これ以上、自分のせいで仲間を危険に晒すことはできない。高笑いする道化師が、体内に爆弾を仕掛けたと告げた時、クロノアの脳裏に過ったのはそれだった。
「俺は道化師を追う。どうせなら、アイツを巻き込んで爆発してやる」
「そんな! この船の医務室にある機械を使えば、きっと爆弾を取り除ける筈です!」
「そのせいで、脱出が遅れたらどうする」
クロノアのことにかまけて脱出が遅れ、道化師の手で殺されてしまう可能性もある。
脱獄のためにと道化師の思惑に乗り、幾度かぺいんとたちを傷つけてしまった。そればかりか、敵に利用されて弓まで引いたのだ。これ以上、彼らを巻き込むわけにはいかない。

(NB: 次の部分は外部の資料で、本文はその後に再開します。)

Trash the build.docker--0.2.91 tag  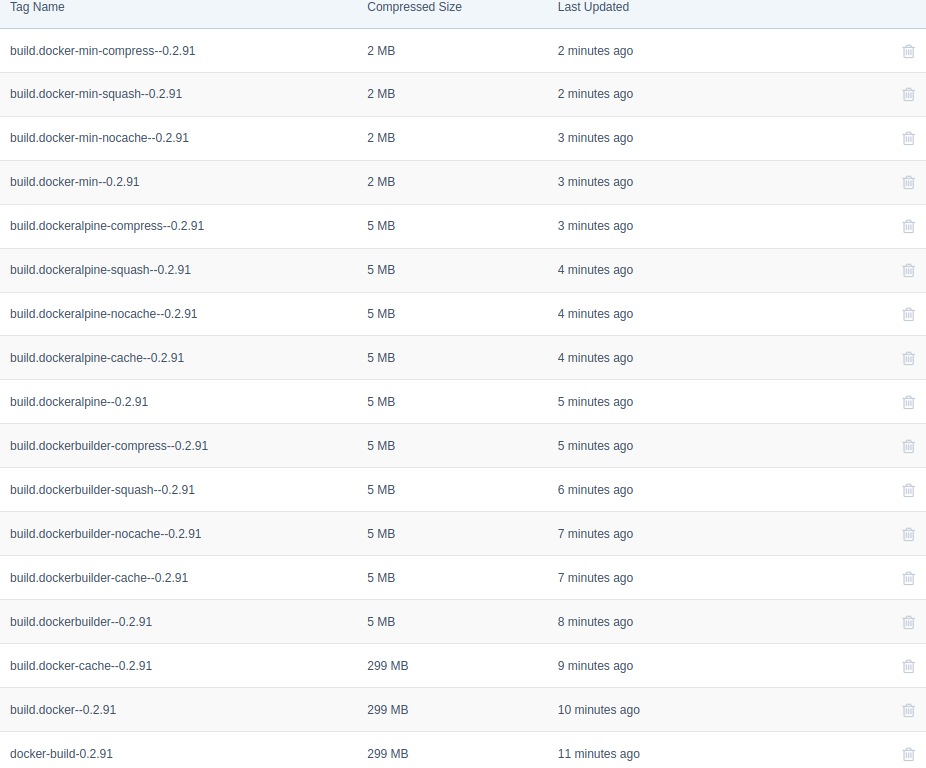(908, 710)
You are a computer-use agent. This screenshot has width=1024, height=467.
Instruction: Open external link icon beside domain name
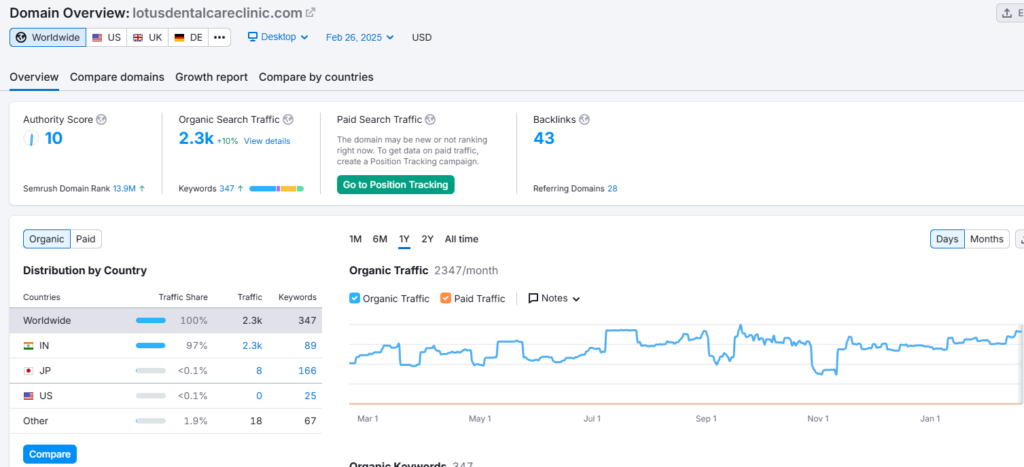point(310,12)
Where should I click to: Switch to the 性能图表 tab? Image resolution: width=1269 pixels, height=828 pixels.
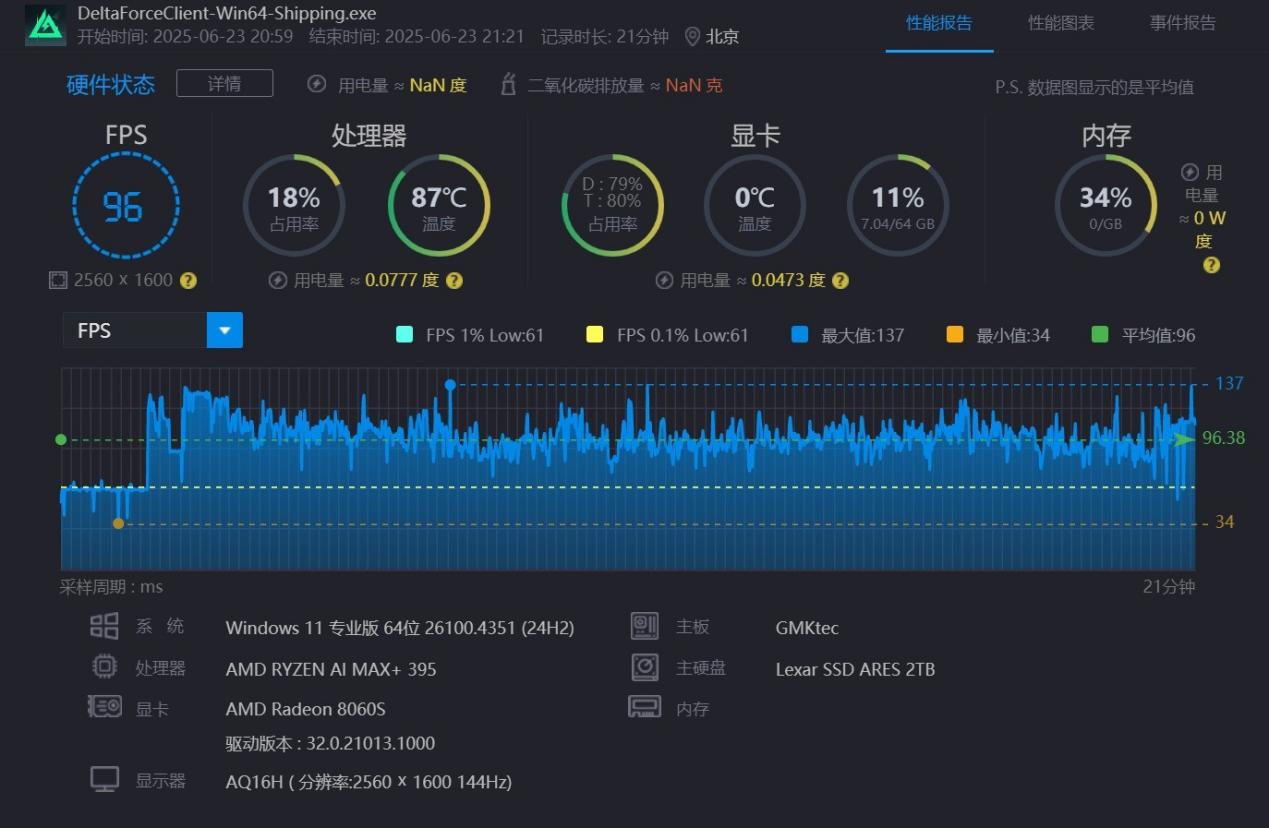pos(1061,23)
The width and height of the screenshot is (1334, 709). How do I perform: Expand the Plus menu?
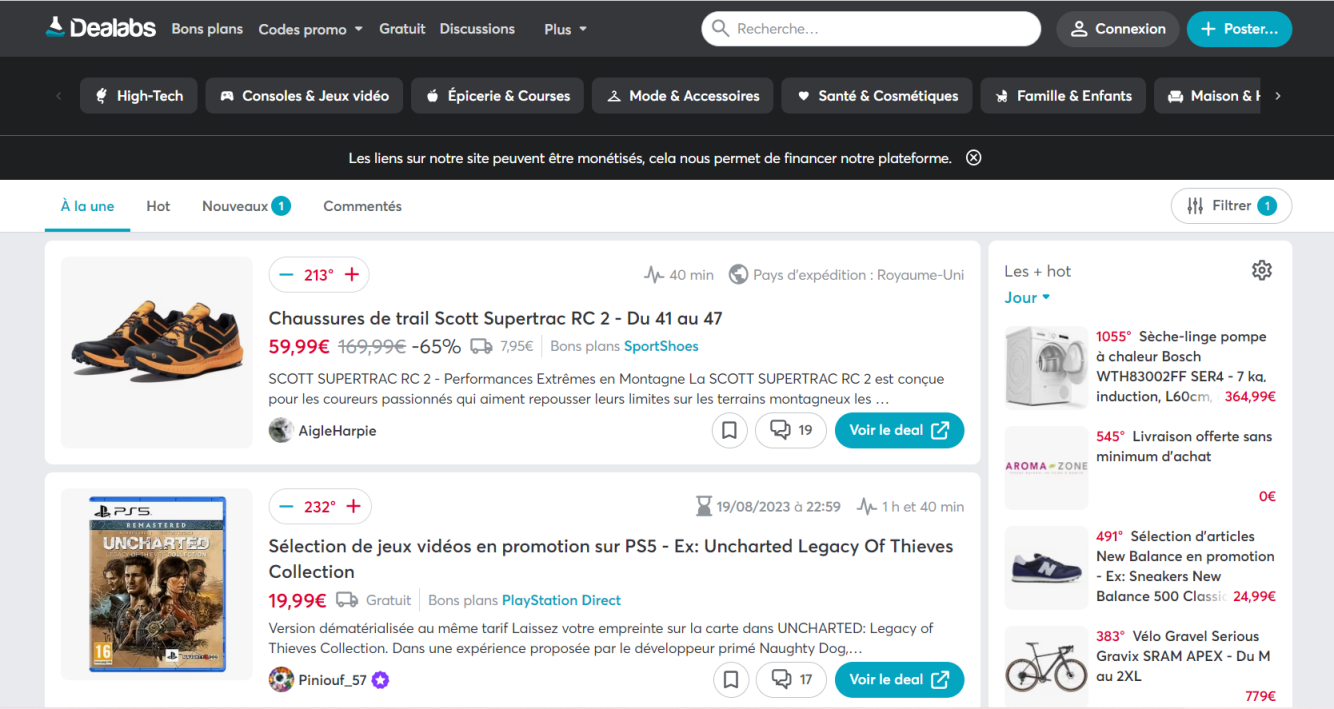tap(565, 29)
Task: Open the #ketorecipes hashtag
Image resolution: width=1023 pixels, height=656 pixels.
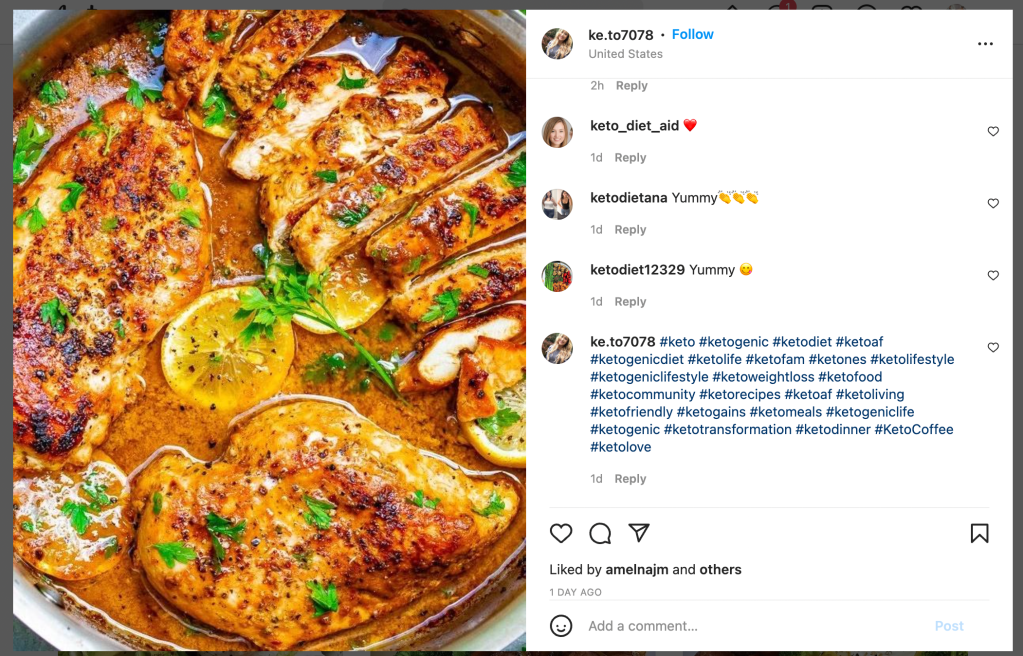Action: [x=739, y=395]
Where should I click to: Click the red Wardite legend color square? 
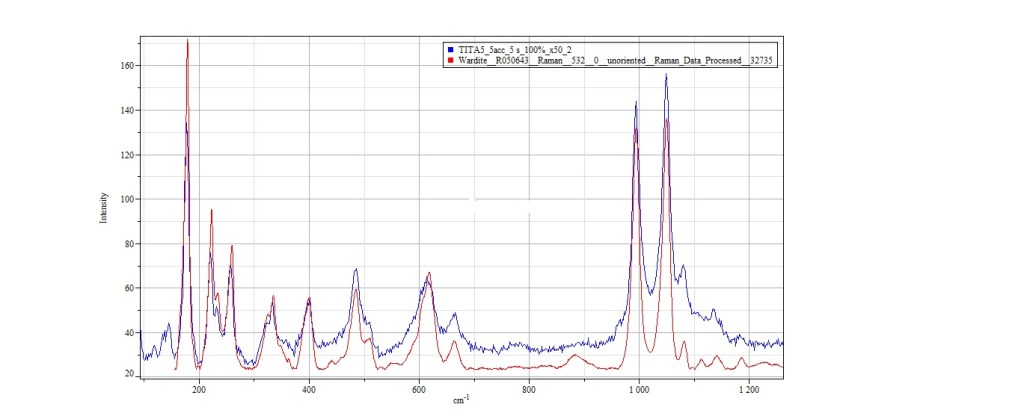point(452,61)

「ぺいんととしにがみくんは、早くリアム看守の部屋へ行ってエリトラを手に入れろ。俺のことは気にしなくていい。どうせ自業自得だ」
「そんなことできません!」
「そうですよ! 爆弾を仕掛けられたのだって、あのとき僕らを逃がすために殿を務めてくれたからじゃないですか!」
「俺の力不足の結果だよ」
クロノアはチラリと、しにがみの持っている時計を見やった。道化師は、三十分で爆発すると言っていた。ここで問答しているうちに時間が来てしまえば、二人を巻き込んでしまう。クロノアはリアムの遺体の近くで膝をつき、一度手を合わせると彼の懐を探った。彼が言っていた赤い鍵を見つけると、まだ立ち尽くしたままのぺいんとの手に、それを握らせる。
「頼んだぞ、ぺいんと」
そう言って手を離そうとして――逆に、強く手首を掴まれた。
このまま舞台を去って道化師を探そうと思っていたクロノアは、顔を歪める。
「ぺいんと、手を、」
「離しません」
逃がしはしまいと言いたげにクロノアの手首を掴み、ぺいんとはクロノアを見つめた。その真っ直ぐな瞳に、クロノアは思わず気圧される。
「クロノアさん……震えているじゃないですか」
「!」
ぐっと堪えていたつもりだったが、洞察力の鋭い彼相手には、隠しきれていなかったようだ。
「……そんなことないよ」
「いいや、俺の洞察力を舐めないでください」
ハッとしたような顔をして、しにがみももう片方の腕にギュッと抱き着いて来る。
「クロノアさんは、強い人です……けど、そんなクロノアさんだって怖いことはある筈なんです。死を目前にして怖がらない人間なんて、いないんですよ」
「……っ」
「そうですね……僕だって怖いもん」
「でも、俺は……」
「最年長だから、武術の心得があるから、いつも俺たちより前に出て守ってくれていたんですよね。今はトラゾーがいないから、戦えない俺たちを特に気遣ってくれて……確かに俺たちは戦闘に対して無力です。けど、そんな俺たちでも少しはクロノアさんの力になれませんか?」
クロノアは下唇を噛みしめた。
「クロノアさん……僕はすぐに言っちゃって、時々申し訳ないなって思うんです……でも、だからこそ、こんなときはクロノアさんからも聞きたいって思う言葉があるんですよ」
しにがみとぺいんとの視線が痛い、痛くて、じわじわと目の奥が熱くなる。ピクリと腕を動かそうとしたが、しにがみに捕まれて顔を覆うことができなかった。視界がぼやける。あたりの風景がハッキリしなくなったが、ずっと暗闇の中にいたときとは違う、暖かさがあった。
「……た、」
ポロリと、口から言葉が零れる。頬に何かが触れて、煩わしい。それでも、心地よいと感じてしまうのは、何故だろう。
「……助けて、くれ」
ひたりと、少し冷たくなった頬にしにがみが手を伸ばし、濡れていたそこをそっと撫でた。ぺいんともニヤリと笑い、ドンと自分の胸を叩く。
「任せてください!」
クロノアの喉が詰まり、彼はそれ以上立っていられなくなって膝をついた。